Figure 5.. Insertions in S1-M1 linkers slow receptor activation

(A & B) Overlaid AMPAR structures of β10, S1-M1, pre-M1, and the top of M1 (see Figures 3A & 3B for details). (C) Current traces from an outside-out patch of a single NMDAR containing an insertion in GluN2A S1-M1 (G542+1G). Note frequent extended delays to opening (blue). (D & E) Dwell time histograms for GluN1 S1-M1 (I546+1G) (D) (best fit by 2 exponentials, dashed lines) and GluN2A S1-M1 (G642+1G) (E) (single exponential). (F-H) Data analyzed and displayed as in Figures 3E–3G. (F) Success rates for wild type, GluN1 S1-M1+1G (12 total patches) (global success rate, 0.65; 414 out of 639 trials), and GluN2A S1-M1+1G (7 total patches) (global success rate, 0.55; 311 out of 561 trials). *p < 0.05, ***p < 0.001, t-test. (I & J) Glycine applications, in continuous glutamate, to single channel patches. Mean delay to 1st opening (I) and failures (J) (mean ± SEM) for wild-type and insertions in S1-M1s. Solid bars indicate values significantly different from wild type; asterisks indicate those different from corresponding glutamate application (*p < 0.05,*p<0.01, ANOVA, Tukey pairwise). For glycine applications: wild-type, n = 5; GluN1(I546+1G), n = 3; and GluN2A(G542+1G), n = 3.

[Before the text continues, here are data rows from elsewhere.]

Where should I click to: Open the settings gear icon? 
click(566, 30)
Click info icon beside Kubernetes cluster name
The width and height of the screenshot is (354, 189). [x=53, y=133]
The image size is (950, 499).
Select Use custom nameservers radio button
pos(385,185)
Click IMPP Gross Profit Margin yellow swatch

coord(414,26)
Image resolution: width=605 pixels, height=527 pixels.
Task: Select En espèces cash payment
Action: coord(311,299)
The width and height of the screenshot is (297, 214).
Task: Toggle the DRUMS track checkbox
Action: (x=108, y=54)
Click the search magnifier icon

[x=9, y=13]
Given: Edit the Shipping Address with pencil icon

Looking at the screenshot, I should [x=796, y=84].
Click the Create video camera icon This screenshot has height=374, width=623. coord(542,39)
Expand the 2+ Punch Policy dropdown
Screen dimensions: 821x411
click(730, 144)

Figure 6.. Insertions in the GluN1 or GluN2A S2-M4 linkers potentiate gating

(A & D) Primary amino acid sequences from the GluN1 and GluN2A S2-M4 linkers and surrounding regions. (B & E) Representative traces of S2-M4 insertion constructs. (C & F) Single channel eq. P_o, MCT, and MOT (mean ± SEM) for wild-type and S2-M4 insertions either in GluN1 (C) or GluN2A (F) (Table S4).

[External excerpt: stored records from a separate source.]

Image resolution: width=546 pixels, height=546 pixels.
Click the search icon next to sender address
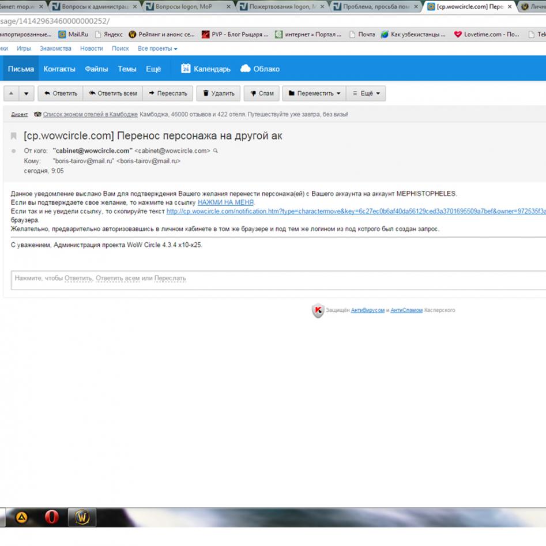(216, 151)
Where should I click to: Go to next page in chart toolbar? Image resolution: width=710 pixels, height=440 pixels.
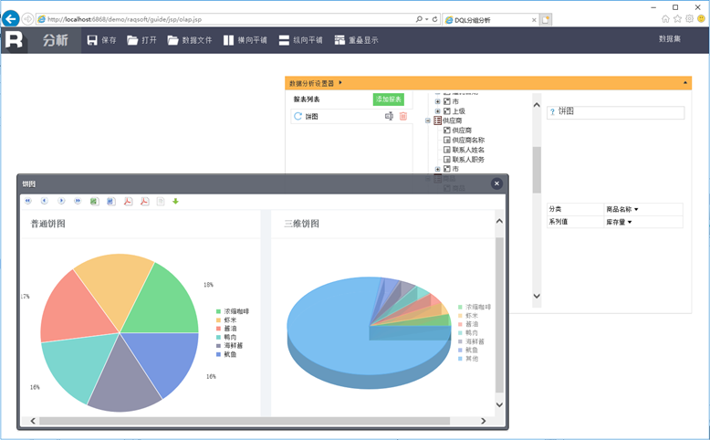click(61, 201)
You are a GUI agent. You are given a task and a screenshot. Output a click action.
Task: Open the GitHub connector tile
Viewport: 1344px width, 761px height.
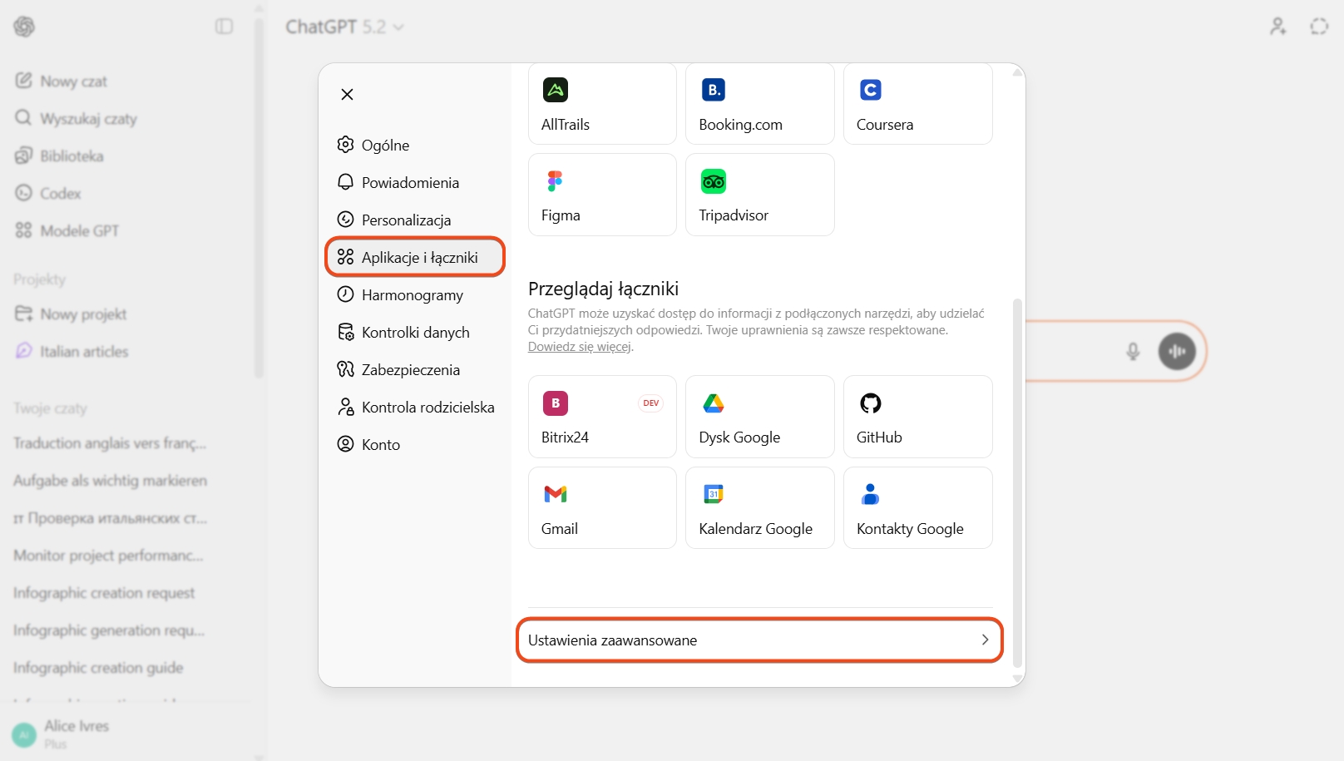click(917, 417)
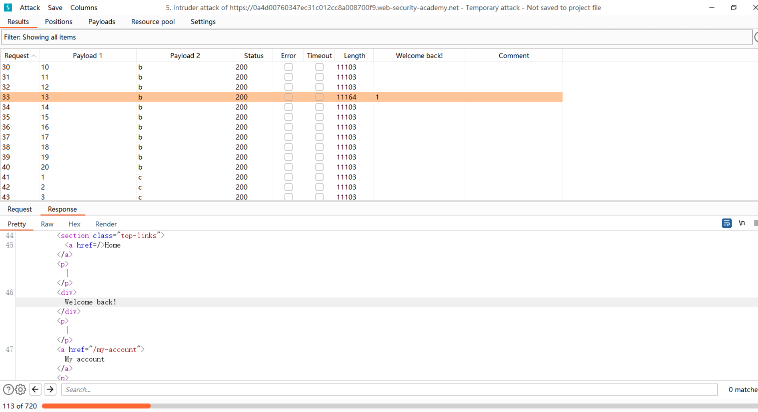Click the Save menu button
758x412 pixels.
click(x=55, y=8)
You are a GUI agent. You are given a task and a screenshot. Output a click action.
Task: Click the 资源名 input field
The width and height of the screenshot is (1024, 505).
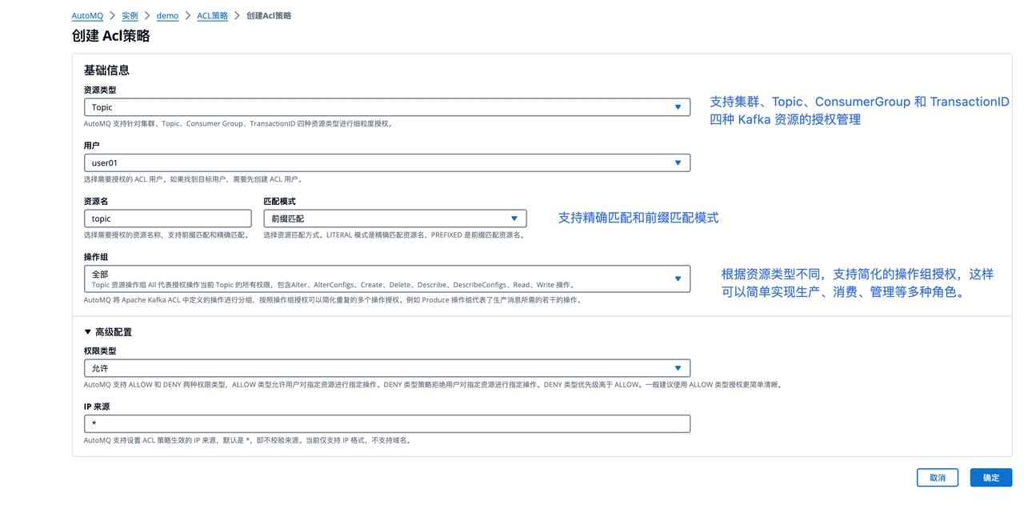tap(167, 218)
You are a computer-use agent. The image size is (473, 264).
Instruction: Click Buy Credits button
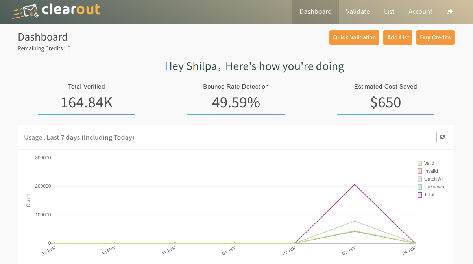(x=435, y=37)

Figure 7.. NMDARs containing insertions in GluN1 or GluN2A S2-M4 linkers only activate through the fast pathway

(A & B) Overlaid AMPAR structures of αK, S2-M4, and the top of M4, displayed as in Figures 3A & 3B except that the open state is green (D1-associated). (C) Current traces from an outside-out patch of a single NMDAR containing an insertion in the GluN2A S2-M4 (V807+1G). See Figure 2A for details. (D & E) Dwell time histograms for GluN1 S2-M4 (S802+1G) (D) or GluN2A S2-M4 (V807+1G) (E). Histograms best fit by single exponentials. (F-H) Data displayed and analyzed as in Figures 3E–3G. (F) Success rates for wild type, GluN1 S2-M4+1G (10 total patches) (global success rate, 0.99; 304 out of 304 trials), and GluN2A S2-M4+1G (7 total patches) (global success rate, 0.97; 213 out of 219 trials). ***p < 0.001, t-test.

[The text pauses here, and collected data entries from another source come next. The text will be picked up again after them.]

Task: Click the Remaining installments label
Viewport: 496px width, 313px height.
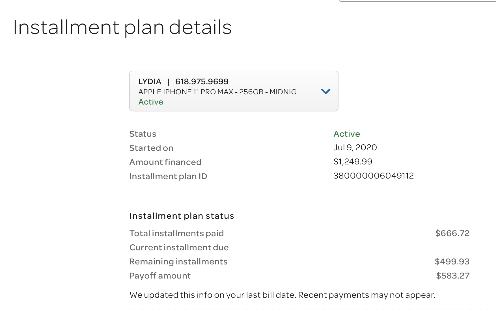Action: 178,262
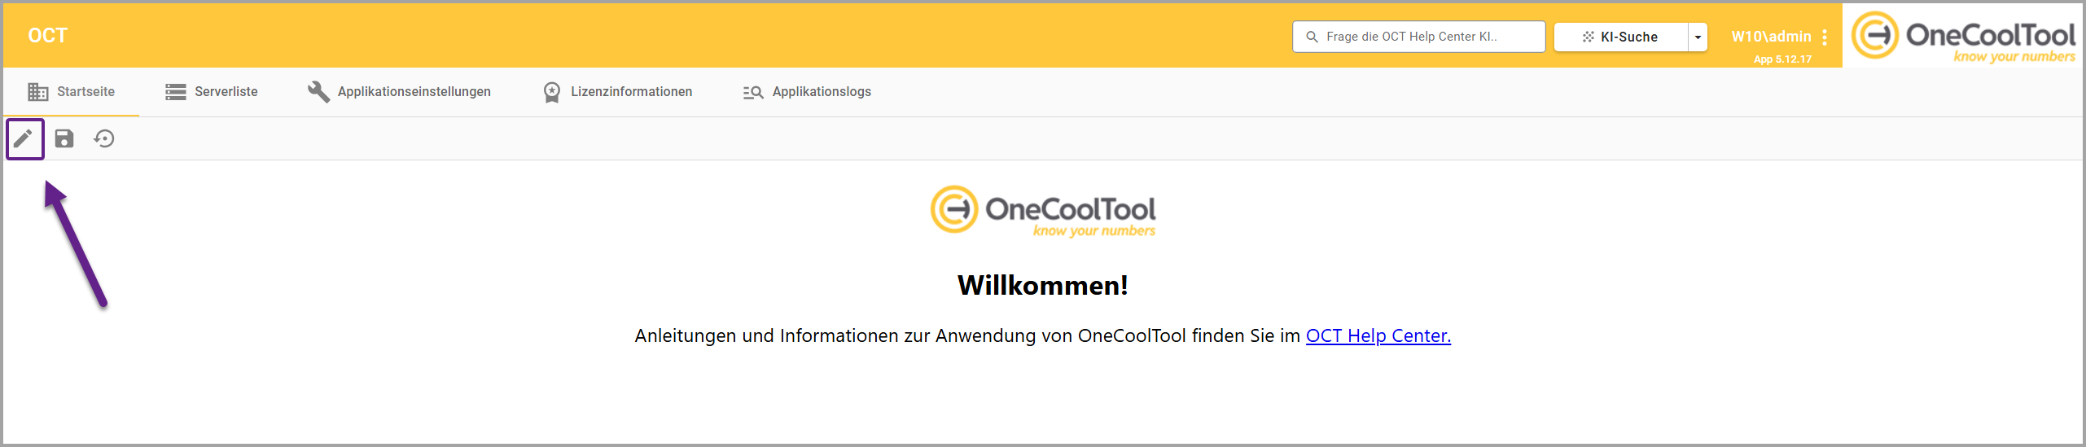Expand the KI-Suche dropdown arrow
The width and height of the screenshot is (2086, 447).
point(1698,37)
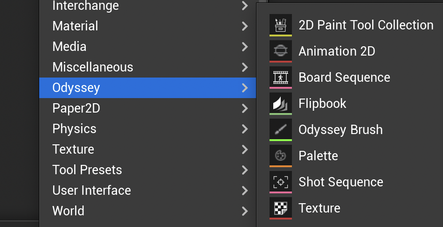443x227 pixels.
Task: Open the Media category
Action: pyautogui.click(x=147, y=46)
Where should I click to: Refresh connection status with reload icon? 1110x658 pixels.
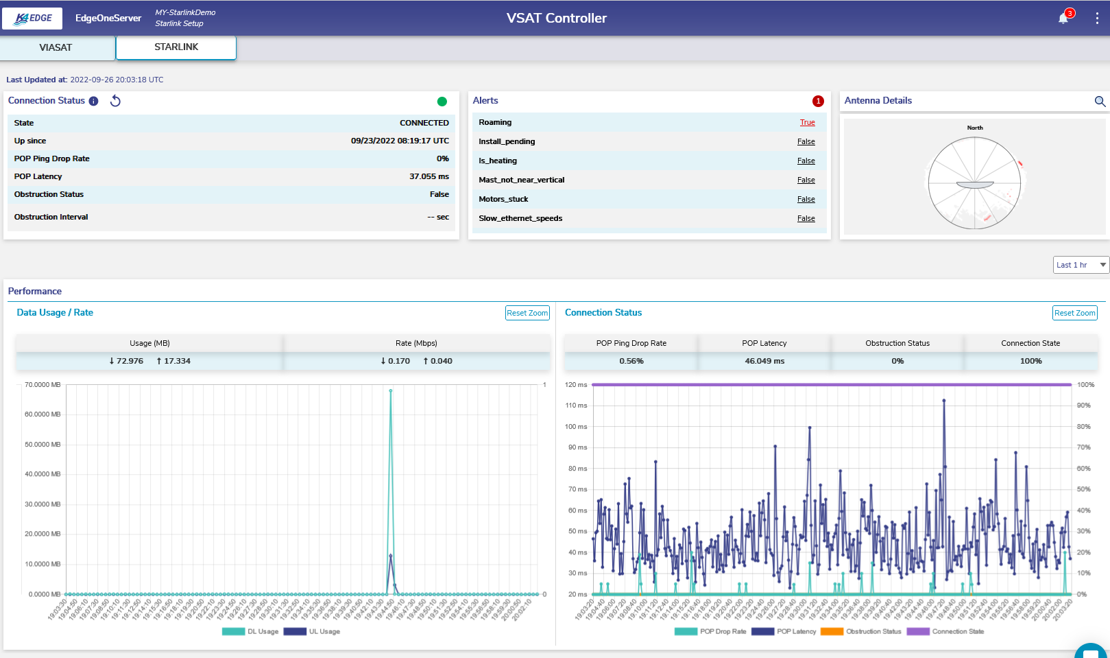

Figure 8.. Outer structures must rearrange for efficient pore opening

Model of NMDAR activation. Movements of the outer structures - GluN1 M4 (gold circle) and GluN2A pre-M1 and M4 (inner gray circles) - regulate entry from agonist-bound closed (A₄R) (left) to either the unconstrained (upper) or constrained (lower) pre-active states. To efficiently enter the unconstrained state, the pre-M1 helices as well as the S2-M4/M4 must be displaced (upper). In contrast, if the GluN2A pre-M1 helix is not displaced, the receptor enters the constrained state, where it still can open but requires more energy to do so (lower). Pre-activation movements are shown in blue, whereas pore opening movements are shown in red.